Sarah Collins, ’09, PhD, RN, is an assistant professor of biomedical informatics and nursing at Columbia University. She has a joint appointment in the Department of Biomedical Informatics (DBMI) and the School of Nursing and recently returned to Columbia after earning a PhD in nursing informatics at the School of Nursing in 2009 and completing a National Library of Medicine Fellowship at DBMI in 2011. In the interim, she was a senior nurse and clinical informatician at Brigham and Women’s Hospital and Partners Healthcare System and an instructor in medicine at Harvard Medical School.
Dr. Collins’ research focuses on identifying and intervening on system-level weaknesses to improve patient outcomes. Her work has been recognized and awarded by the American Medical Informatics Association (AMIA) and the International Congress on Nursing Informatics, and she was selected as one of MedTech Boston’s 40 Under 40 Healthcare Innovators in 2017.
What inspired you to pursue nursing as a career?
I always knew I wanted to work in health care. When it came time to look at undergraduate programs, I applied to both nursing and non-nursing schools. I chose to attend the University of Pennsylvania and majored in nursing with a minor in health care management because I was impressed by the program and the opportunities for collaboration.
As an undergraduate, I developed a keen interest in cardiac and critical care nursing. I discovered that the science and practice of nursing in this area fit within what I had envisioned but couldn’t previously define in terms of my interests in healthcare.
How did your early clinical experiences as a critical care nurse lead you to pursue a PhD in nursing informatics?
Early in my career, I worked in the cardiac intensive care unit at Massachusetts General Hospital. During these years, I began to understand how information technology (IT) systems and software solutions could make work either easier or more challenging for health care professionals.
After, I went on to practice at another hospital and observed that my ability to deliver care was different. I thought, ‘The types of patients are the same. The best practices and standards of care for those patients are the same. What’s different?’

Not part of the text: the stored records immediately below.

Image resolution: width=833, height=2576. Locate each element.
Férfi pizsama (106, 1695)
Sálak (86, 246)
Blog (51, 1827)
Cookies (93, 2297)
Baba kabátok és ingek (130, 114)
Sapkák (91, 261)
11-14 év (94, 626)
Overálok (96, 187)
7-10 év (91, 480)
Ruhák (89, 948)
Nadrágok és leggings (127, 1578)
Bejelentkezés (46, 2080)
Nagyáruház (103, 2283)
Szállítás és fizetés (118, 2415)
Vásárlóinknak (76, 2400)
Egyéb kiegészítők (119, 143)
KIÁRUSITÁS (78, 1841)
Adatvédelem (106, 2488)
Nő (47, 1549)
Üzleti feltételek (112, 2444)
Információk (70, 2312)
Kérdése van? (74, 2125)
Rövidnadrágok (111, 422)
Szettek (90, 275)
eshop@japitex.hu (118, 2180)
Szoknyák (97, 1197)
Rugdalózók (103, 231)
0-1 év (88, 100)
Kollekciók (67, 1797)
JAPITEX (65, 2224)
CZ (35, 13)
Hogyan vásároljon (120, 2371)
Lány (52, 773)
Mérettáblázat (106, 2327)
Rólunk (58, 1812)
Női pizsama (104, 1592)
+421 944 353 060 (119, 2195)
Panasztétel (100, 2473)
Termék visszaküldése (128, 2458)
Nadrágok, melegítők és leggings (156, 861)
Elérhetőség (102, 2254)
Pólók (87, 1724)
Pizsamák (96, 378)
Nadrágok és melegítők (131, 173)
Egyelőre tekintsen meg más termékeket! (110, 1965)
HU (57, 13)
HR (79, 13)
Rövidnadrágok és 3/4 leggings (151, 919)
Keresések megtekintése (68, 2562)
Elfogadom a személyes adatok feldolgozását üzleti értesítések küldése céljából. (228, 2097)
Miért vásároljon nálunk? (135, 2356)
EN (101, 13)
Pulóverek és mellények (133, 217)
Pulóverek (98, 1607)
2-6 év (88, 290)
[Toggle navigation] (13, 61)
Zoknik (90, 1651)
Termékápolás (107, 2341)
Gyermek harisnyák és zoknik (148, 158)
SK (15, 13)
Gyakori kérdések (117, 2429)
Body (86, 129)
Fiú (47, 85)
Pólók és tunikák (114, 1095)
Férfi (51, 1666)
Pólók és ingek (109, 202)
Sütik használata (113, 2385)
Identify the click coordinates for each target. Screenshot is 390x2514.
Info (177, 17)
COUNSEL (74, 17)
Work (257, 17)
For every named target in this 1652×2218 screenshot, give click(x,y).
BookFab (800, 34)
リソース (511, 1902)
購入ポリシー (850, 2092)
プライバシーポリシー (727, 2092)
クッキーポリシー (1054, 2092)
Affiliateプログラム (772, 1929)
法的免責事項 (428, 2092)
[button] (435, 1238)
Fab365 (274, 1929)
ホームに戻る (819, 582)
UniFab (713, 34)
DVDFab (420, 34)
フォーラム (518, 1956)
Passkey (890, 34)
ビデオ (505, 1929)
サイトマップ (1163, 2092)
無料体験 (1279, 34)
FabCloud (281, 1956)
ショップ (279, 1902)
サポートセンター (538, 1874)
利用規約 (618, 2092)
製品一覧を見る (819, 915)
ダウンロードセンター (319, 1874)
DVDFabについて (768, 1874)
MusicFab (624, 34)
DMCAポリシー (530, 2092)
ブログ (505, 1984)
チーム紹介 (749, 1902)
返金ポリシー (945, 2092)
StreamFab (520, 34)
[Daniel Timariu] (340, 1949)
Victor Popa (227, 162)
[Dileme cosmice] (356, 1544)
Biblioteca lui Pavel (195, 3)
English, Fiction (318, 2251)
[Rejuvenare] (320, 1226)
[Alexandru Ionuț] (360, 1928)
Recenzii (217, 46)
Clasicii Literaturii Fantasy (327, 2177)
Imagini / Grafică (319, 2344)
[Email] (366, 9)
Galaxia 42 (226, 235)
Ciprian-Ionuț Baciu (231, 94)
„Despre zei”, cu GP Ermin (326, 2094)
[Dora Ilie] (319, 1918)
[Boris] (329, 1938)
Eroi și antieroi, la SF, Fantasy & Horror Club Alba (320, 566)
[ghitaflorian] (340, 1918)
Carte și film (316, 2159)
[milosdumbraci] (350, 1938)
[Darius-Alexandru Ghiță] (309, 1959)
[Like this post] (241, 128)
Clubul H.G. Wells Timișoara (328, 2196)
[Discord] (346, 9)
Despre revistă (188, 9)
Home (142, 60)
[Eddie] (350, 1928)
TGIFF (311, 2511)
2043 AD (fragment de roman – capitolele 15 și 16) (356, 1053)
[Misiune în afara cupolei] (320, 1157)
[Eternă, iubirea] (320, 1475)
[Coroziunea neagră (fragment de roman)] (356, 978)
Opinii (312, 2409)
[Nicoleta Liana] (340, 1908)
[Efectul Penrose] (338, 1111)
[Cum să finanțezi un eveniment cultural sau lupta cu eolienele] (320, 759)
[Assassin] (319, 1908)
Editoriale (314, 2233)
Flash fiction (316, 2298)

The answer was the physical environment, the culture, and the IT systems. I realized that the importance of how systems are implemented, including how we capture data from nurses and how we expect them to document patient care, is essential to nurses’ ability to deliver high quality, safe care.
This led me to question, ‘Why isn’t our care always the same, and can we do better?’ These were the questions that led me to pursue research and enter Columbia Nursing’s PhD program.
Tell us what your work is focused on now.
I am co-leading a study at Columbia called CONCERN with colleague Kenrick Cato ’08 ‘14, PhD, assistant professor of nursing. The study, which is funded by a grant from the National Institute of Nursing Research, includes sites at Brigham and Women’s Hospital and Harvard Medical School. It is focused on predictive analytics using various data science methods, primarily of nursing documentation, in the inpatient hospital setting to identify nurses’ concern about a patient as an early warning signal for deterioration.
We know from previous work that there is a signal within nursing documentation, particularly around the patterns and frequency of their documentation, that is a proxy for a nurse’s concern about a patient’s clinical state. We have found this is associated with patient outcomes of mortality and cardiac arrest in the hospital. These signals can be subtle. When a nurse is worried about a patient, they assess them more often. Perhaps a patient’s vital signs are fairly normal, so according to the numbers there doesn’t appear to be a problem. But the nurse, who knows the patient well, sees that the patient doesn’t look as good or their breathing is just a little labored.
We think detecting this surveillance behavior can be useful for increasing awareness of the patient state—otherwise known as situational awareness—among the larger health care team. Additionally, communication in a hospital environment is known to be a major factor in patient safety errors. There are challenges, however, in making all care team members, who may be in different locations, aware of changes in a patient’s clinical status and intervening quickly to mitigate those changes.
Computer systems can be leveraged to facilitate these processes. One of the aims of the study is to work closely with care providers to build a clinical decision support system that can notify team members when a patient has expressed these signals, allowing them to better anticipate patient deterioration and facilitate early intervention. We are using the FHIR (Fast Healthcare Interoperability Resources) standard to implement this clinical decision support in two different electronic health record systems at New York Presbyterian and Partners Healthcare to increase generalizability and scalability.
What brought you back to Columbia after earning your PhD here?
I always loved Columbia Nursing, and the Department of Biomedical Informatics is wonderful. I was very happy and excited to return and to make this my home.